Extract:
>> BEGIN

Friday, June 9, 2023

NEAR-MYTHS: "THREAT OF THE HIGH-RISE BUILDINGS" (FLASH #185, 1969)




 While in one of my meditations the other day, I happened to think about the Silver Age FLASH series, and the image of this cover popped into my mind. This was unusual because I usually conjure with "peak experiences" in comics-reading, and this was kind of a "null-experience." Though I've usually a very retentive memory, I had no memory of this issue's story, written by Frank Robbins and drawn by Ross Andru, though I knew that I had read and still possessed the issue.



So is the cornily-titled tale all about the Flash, that sterling defender of law and order, being assailed by lawless hippies (who hypocritically advocate "make peace not war" while whaling on the hero)? Not in the least. What the story's mainly about is the trope much beloved in Silver Age (by editor Julie Schwartz if not so much by fans): extreme dislocations of Planet Earth and familiar monuments of Earth. Hence "high-rise buildings" around the world, among them the Eiffel Tower, all start getting pulled into the sky by forces unknown.




Barry "Flash" Allen just happens to be in Gay Paree on a second honeymoon with wife Iris when the catastrophe hits the entire world. In addition to the loss of the world's tallest buildings, radio and TV communication, then dependent on radio towers, goes down the "tubes," so to speak. Fortunately Barry seems to have reached out, in his police-scientist capacity, to Surete Inspector Martell, for in spite of the chaos, Barry's immediately able to become Martell's aide-de-camp in investigating the perplexing matter. I commend author Robbins for providing a soupcon of logic to Barry's easy egress to the Surete. However, it's really a little too easy that Barry and Martell are provided with the royal road to the solution, when a call from the local "radio-telescope space station" catches Martell's attention, not too long after Barry has theorized that the calamity may have its origins in outer space.



By the power of the omniscient narrator, we're introduced to the Titanians, aliens who seem to think that Earth has attacked them with "disruptive radio emissions." Despite living on the Saturnian moon Tttan, the Titanians don't seem to have even been aware of life on the third rock from the sun, and despite Barry's odd comment about an "irrational" intelligence, the aliens only become aware of Earth thanks to the space station's attempt to reach extraterrestrials via radio broadcasts. (Why these emissions were so much more powerful than, say, broadcasts of the LONE RANGER show is anyone's guess.) But AFTER stealing all the tall monuments on "that mad planet Solar-3," THEN the aliens decide to send a vessel to suss out the natives.

>> END

Dataset excerpt:
>> BEGIN

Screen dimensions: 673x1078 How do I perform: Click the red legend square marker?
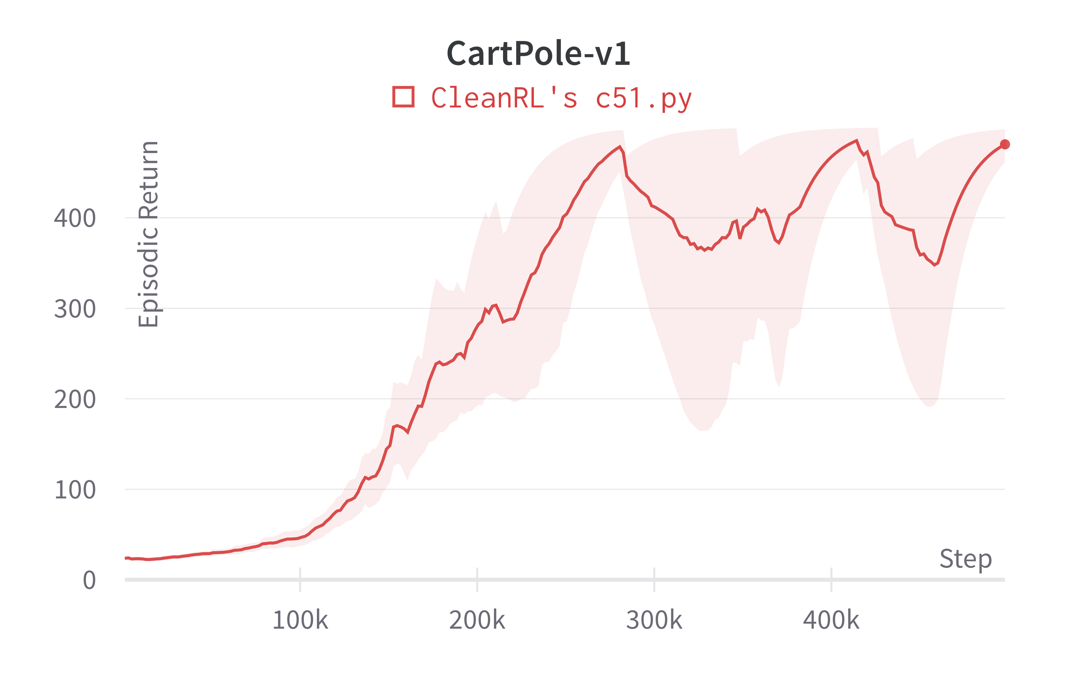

>> END

Task requirements:
(a) From the FLASH #185 review above, return the stretch from "So is the cornily-titled" through "by forces unknown." word for word.
(b) Resume the review of FLASH #185, picking up after its final sentence.

Answers in order:
(a)
So is the cornily-titled tale all about the Flash, that sterling defender of law and order, being assailed by lawless hippies (who hypocritically advocate "make peace not war" while whaling on the hero)? Not in the least. What the story's mainly about is the trope much beloved in Silver Age (by editor Julie Schwartz if not so much by fans): extreme dislocations of Planet Earth and familiar monuments of Earth. Hence "high-rise buildings" around the world, among them the Eiffel Tower, all start getting pulled into the sky by forces unknown.

(b)
So we're thirteen pages in, and the advent of the ship FINALLY makes it possible for Barry to become the costumed Flash. But he can't penetrate the ship (in which the aliens have also accidentally abducted Iris), and the emissaries from Titan also show that the French military can't hurt them either.



To their credit, the Titanians attempt to communicate with the Earthlings, but their translators transmit only goobledygook. The Flash manages to speed on board the vessel, and he gets the sense that the Titanians are peaceful, but can't talk to them. This situation is eventually leads to the only mythic kernel in the story, for it turns out that the mechanical translators have tried to collate all the multifarious languages of Earth. This is actually a pretty good take on the usual "instant translation" trope, though I can't swear Robbins was the first to come up with this novel interpretation. In due time Flash and Iris are able to download almost the whole human language into the Titanian computers just by, well, talking and talking and talking. So everyone makes nice and the aliens return all the monuments, which, as Robbins belatedly mentions, were unoccupied because the Titanians scheduled their retaliation on a Sunday.

But, wait-- where were the hippies?

Well, since the Golden Age it was standard that when aliens came calling on Earth, they often met gangsters seeking to abscond with their technology for the imaginative purpose of robbing banks. And that's the sole motivation on the mind of Parisian gangster Le Loup, who, in the midst of incredible societal chaos, can only think of killing the aliens to get their magnetic tech for robbing banks.




And this wolfish fellow does so by marshaling a few dozen young people-- only a few of whom look like hippies-- to sucker the Titanians with an overture of peace. Slightly in keeping with the cover, this is pure hypocrisy, covering an attempt at assassination, which the Flash handily prevents.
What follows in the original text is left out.